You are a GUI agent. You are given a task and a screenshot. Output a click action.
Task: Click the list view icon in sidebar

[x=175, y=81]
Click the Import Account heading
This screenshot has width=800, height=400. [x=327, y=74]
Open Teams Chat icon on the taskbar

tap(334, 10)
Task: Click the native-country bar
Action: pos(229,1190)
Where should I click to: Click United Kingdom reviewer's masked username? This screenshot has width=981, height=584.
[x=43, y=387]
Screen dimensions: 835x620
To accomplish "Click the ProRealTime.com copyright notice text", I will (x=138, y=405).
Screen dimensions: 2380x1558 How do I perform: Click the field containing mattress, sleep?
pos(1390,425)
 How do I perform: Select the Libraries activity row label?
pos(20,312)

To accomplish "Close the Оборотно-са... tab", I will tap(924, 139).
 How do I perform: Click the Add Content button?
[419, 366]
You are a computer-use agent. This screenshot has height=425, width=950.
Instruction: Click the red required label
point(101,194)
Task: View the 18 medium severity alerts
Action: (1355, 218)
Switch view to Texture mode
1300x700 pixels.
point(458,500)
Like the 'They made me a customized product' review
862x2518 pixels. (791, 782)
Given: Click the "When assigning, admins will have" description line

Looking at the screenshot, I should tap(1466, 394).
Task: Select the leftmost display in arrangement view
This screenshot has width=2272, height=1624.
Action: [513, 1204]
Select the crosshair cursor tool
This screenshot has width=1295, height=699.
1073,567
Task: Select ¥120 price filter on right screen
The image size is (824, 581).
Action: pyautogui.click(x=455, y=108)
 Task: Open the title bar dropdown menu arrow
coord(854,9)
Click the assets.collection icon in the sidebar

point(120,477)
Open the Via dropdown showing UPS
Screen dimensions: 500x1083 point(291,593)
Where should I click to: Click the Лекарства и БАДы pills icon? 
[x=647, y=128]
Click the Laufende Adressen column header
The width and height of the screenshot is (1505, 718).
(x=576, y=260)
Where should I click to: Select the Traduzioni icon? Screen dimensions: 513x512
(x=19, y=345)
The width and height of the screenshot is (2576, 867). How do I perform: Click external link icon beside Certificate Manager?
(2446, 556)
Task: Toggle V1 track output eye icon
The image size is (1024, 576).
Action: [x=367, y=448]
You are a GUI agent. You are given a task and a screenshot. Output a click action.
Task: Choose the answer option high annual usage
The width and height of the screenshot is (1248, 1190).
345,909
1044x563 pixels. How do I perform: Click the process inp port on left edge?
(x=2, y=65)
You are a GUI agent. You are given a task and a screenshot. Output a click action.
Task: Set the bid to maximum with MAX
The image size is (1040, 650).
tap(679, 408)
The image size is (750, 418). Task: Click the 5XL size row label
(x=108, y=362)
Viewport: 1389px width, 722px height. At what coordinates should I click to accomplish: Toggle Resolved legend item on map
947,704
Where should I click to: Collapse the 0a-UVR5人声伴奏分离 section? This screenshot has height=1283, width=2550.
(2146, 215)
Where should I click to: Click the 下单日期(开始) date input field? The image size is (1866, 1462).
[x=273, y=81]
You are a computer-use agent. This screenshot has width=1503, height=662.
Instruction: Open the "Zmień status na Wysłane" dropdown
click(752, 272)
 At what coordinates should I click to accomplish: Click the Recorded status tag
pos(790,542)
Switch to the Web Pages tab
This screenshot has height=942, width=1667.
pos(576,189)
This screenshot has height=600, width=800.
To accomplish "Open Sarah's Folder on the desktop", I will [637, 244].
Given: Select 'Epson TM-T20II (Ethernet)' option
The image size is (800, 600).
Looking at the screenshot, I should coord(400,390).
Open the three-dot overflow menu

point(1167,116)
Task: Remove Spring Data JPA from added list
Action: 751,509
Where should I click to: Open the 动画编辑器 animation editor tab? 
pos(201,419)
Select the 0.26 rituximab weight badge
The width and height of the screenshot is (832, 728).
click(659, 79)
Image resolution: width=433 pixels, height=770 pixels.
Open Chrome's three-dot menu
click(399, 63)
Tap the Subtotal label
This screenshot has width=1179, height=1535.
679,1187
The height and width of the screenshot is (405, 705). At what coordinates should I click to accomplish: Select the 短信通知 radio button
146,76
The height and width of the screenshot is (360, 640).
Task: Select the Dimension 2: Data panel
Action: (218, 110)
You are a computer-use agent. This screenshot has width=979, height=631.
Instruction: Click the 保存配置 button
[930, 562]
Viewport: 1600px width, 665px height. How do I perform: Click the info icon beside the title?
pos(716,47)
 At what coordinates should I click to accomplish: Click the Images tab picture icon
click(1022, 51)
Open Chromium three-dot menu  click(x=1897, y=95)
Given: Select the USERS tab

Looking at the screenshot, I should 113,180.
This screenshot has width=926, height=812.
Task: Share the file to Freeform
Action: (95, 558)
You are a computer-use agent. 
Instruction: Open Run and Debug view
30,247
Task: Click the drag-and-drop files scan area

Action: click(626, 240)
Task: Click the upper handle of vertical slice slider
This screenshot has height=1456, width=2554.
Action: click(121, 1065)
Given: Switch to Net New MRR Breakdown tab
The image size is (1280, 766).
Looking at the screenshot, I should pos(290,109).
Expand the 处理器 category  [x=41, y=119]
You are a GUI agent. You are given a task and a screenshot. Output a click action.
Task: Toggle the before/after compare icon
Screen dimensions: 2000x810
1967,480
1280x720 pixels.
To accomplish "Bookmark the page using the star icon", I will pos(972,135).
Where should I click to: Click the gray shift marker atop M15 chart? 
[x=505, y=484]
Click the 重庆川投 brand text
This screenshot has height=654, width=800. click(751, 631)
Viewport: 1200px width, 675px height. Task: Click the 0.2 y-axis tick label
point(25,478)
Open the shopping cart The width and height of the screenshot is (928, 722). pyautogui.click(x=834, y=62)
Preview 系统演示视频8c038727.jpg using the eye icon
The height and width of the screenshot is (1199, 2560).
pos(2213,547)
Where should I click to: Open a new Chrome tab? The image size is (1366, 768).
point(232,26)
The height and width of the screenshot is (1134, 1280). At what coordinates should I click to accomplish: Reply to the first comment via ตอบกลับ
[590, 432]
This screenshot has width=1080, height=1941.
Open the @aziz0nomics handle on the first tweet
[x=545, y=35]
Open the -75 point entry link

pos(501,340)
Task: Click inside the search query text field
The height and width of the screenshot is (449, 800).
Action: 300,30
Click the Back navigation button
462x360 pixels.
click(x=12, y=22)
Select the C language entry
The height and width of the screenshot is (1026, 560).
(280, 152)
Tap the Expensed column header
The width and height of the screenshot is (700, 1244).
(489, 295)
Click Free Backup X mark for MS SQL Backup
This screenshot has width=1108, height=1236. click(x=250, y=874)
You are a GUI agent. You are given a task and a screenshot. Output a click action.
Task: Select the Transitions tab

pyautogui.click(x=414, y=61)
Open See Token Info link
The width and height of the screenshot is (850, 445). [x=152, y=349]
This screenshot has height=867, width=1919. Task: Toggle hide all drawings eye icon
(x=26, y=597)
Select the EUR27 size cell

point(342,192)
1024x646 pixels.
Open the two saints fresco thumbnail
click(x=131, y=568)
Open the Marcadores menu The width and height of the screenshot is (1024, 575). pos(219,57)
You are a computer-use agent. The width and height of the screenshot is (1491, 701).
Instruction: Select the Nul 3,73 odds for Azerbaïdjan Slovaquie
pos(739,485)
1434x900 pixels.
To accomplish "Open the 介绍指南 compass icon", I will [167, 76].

══════════════════════════════

● SET EXERCISE
Render the items starting at the line that contains "Open Teams Chat icon on the taskbar" and ending at the line that contains "Looking at the screenshot, I should tap(1466, 394)." as a JSON list of strings, with one string per line and blank lines omitted.

● RESPONSE TO THE EXERCISE
[
  "Open Teams Chat icon on the taskbar",
  "tap(334, 10)",
  "Task: Click the native-country bar",
  "Action: pos(229,1190)",
  "Where should I click to: Click United Kingdom reviewer's masked username? This screenshot has width=981, height=584.",
  "[x=43, y=387]",
  "Screen dimensions: 835x620",
  "To accomplish \"Click the ProRealTime.com copyright notice text\", I will (x=138, y=405).",
  "Screen dimensions: 2380x1558 How do I perform: Click the field containing mattress, sleep?",
  "pos(1390,425)",
  " How do I perform: Select the Libraries activity row label?",
  "pos(20,312)",
  "To accomplish \"Close the Оборотно-са... tab\", I will tap(924, 139).",
  " How do I perform: Click the Add Content button?",
  "[419, 366]",
  "You are a computer-use agent. This screenshot has height=425, width=950.",
  "Instruction: Click the red required label",
  "point(101,194)",
  "Task: View the 18 medium severity alerts",
  "Action: (1355, 218)",
  "Switch view to Texture mode",
  "1300x700 pixels.",
  "point(458,500)",
  "Like the 'They made me a customized product' review",
  "862x2518 pixels. (791, 782)",
  "Given: Click the \"When assigning, admins will have\" description line",
  "Looking at the screenshot, I should tap(1466, 394)."
]